THE PROBLEM
Take every line from the material that has the word "agent" in it.
▬▬▬
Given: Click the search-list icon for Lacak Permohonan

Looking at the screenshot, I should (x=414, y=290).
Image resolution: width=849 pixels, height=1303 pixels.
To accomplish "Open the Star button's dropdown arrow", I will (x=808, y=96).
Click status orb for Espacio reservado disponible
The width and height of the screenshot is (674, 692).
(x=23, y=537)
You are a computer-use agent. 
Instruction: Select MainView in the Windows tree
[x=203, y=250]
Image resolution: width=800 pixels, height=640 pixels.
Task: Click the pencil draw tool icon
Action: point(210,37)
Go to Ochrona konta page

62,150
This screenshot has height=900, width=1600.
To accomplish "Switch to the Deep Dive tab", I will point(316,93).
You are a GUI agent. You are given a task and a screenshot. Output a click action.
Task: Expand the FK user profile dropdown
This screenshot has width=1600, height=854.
▬▬▬
SOLUTION TO THIS PROBLEM
You are a computer-use agent. 
You are a GUI agent. You are given a task and a screenshot. Output a click action.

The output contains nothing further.